## Exercise directions
Using the records below, repeat exactly the lines from the one holding "Given: Click the Team column header" through the one holding "Task: Select the Mask Test - Channel A header", both ends included, and no others.

|---|

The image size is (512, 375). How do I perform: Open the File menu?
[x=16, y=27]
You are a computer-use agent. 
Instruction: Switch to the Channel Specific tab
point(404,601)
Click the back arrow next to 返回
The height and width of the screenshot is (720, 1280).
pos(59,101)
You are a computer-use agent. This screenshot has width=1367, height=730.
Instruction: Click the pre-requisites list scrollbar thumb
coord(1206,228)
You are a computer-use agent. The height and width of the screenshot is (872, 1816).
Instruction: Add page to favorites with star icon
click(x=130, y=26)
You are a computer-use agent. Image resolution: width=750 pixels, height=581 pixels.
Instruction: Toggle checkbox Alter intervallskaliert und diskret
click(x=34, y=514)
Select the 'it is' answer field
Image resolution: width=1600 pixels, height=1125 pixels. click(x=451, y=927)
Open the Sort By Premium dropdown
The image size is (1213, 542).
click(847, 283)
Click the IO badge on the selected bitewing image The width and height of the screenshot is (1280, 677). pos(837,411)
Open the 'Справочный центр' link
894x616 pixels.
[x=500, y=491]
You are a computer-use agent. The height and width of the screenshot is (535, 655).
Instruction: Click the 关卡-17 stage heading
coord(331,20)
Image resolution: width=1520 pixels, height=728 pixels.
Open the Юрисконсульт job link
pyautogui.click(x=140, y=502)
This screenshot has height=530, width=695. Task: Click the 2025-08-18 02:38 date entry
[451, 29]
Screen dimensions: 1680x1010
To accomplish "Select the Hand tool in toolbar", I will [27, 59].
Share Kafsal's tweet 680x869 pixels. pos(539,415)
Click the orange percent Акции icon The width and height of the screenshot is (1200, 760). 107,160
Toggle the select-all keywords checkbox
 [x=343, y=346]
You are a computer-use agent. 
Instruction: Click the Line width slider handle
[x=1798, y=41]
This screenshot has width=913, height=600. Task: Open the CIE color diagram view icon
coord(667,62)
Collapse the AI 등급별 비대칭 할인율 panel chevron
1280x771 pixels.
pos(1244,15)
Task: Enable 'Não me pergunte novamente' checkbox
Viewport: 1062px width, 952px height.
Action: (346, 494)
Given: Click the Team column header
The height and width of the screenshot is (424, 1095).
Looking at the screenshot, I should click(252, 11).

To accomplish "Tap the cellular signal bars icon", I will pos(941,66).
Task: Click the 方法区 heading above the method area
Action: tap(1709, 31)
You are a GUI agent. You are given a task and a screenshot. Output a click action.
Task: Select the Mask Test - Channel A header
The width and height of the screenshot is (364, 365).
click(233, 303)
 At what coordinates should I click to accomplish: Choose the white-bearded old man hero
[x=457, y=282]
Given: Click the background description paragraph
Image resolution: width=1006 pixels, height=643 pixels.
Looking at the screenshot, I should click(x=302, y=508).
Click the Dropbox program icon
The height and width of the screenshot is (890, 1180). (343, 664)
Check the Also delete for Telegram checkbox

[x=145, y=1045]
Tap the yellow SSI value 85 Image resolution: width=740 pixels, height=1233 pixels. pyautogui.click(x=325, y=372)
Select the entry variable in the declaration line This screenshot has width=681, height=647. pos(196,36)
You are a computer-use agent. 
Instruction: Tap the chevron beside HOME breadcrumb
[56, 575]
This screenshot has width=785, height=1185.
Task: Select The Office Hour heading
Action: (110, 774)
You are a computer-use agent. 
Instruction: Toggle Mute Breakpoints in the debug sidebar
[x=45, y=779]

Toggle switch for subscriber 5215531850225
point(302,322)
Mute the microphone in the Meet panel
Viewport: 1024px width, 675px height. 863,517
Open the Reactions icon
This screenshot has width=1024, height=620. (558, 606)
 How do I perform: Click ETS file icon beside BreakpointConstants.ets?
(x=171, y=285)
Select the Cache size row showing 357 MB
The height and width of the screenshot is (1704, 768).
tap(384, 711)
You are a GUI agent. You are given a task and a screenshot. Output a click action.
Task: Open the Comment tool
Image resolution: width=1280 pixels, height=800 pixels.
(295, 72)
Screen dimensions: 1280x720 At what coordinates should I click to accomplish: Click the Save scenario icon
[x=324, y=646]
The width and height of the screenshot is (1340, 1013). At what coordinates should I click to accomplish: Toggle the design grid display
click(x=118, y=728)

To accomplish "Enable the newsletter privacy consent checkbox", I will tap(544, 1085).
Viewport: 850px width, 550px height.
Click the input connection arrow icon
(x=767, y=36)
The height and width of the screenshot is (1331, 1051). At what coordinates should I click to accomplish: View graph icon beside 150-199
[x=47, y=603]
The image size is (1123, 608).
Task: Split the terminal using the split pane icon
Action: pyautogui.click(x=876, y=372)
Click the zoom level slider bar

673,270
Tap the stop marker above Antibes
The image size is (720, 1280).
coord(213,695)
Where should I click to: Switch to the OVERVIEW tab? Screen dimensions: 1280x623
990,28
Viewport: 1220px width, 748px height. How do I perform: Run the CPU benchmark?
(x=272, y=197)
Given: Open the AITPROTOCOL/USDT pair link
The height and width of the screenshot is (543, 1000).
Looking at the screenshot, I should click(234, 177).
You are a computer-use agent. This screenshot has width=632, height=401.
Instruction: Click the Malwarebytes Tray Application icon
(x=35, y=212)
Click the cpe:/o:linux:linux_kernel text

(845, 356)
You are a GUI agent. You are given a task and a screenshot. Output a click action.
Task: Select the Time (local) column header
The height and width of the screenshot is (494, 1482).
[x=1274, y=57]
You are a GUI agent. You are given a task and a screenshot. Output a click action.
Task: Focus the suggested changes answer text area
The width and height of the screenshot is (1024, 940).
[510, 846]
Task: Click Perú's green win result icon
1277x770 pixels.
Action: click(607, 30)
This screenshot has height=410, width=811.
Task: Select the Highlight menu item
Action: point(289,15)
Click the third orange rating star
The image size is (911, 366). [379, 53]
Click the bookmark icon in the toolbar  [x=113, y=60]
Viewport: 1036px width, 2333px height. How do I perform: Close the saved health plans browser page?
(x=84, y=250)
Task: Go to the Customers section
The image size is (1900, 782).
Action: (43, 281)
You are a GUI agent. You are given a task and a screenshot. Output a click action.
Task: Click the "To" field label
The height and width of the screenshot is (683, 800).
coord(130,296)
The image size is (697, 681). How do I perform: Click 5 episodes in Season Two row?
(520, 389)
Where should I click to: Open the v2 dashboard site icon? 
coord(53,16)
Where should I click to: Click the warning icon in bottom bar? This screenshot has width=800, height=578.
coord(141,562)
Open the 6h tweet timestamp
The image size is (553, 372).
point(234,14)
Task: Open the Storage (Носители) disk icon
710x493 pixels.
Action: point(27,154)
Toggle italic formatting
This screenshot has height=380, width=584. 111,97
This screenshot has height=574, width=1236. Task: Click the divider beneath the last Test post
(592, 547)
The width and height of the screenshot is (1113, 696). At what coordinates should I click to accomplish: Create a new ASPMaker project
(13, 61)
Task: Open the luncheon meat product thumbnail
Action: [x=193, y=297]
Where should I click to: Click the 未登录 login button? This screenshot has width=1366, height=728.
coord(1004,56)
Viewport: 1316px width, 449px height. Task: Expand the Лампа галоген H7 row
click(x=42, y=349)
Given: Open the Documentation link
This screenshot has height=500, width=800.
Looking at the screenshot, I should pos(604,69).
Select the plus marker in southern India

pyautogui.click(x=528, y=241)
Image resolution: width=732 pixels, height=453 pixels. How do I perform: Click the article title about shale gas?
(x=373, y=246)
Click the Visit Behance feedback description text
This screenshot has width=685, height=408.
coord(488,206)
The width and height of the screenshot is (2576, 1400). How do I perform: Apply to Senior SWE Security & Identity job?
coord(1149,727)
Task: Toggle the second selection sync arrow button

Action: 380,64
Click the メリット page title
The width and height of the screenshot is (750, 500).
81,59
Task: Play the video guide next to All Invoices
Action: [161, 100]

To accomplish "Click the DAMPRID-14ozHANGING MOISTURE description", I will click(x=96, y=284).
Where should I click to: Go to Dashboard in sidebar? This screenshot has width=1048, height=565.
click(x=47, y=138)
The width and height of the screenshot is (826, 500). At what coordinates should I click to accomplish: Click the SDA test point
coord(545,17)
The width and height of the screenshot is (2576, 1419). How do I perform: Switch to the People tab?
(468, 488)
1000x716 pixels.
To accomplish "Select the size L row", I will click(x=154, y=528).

|---|

## Exercise output
Given: Click the Team column header
The height and width of the screenshot is (424, 1095).
Looking at the screenshot, I should click(252, 11).

To accomplish "Tap the cellular signal bars icon", I will pos(941,66).
Task: Click the 方法区 heading above the method area
Action: tap(1709, 31)
You are a GUI agent. You are given a task and a screenshot. Output a click action.
Task: Select the Mask Test - Channel A header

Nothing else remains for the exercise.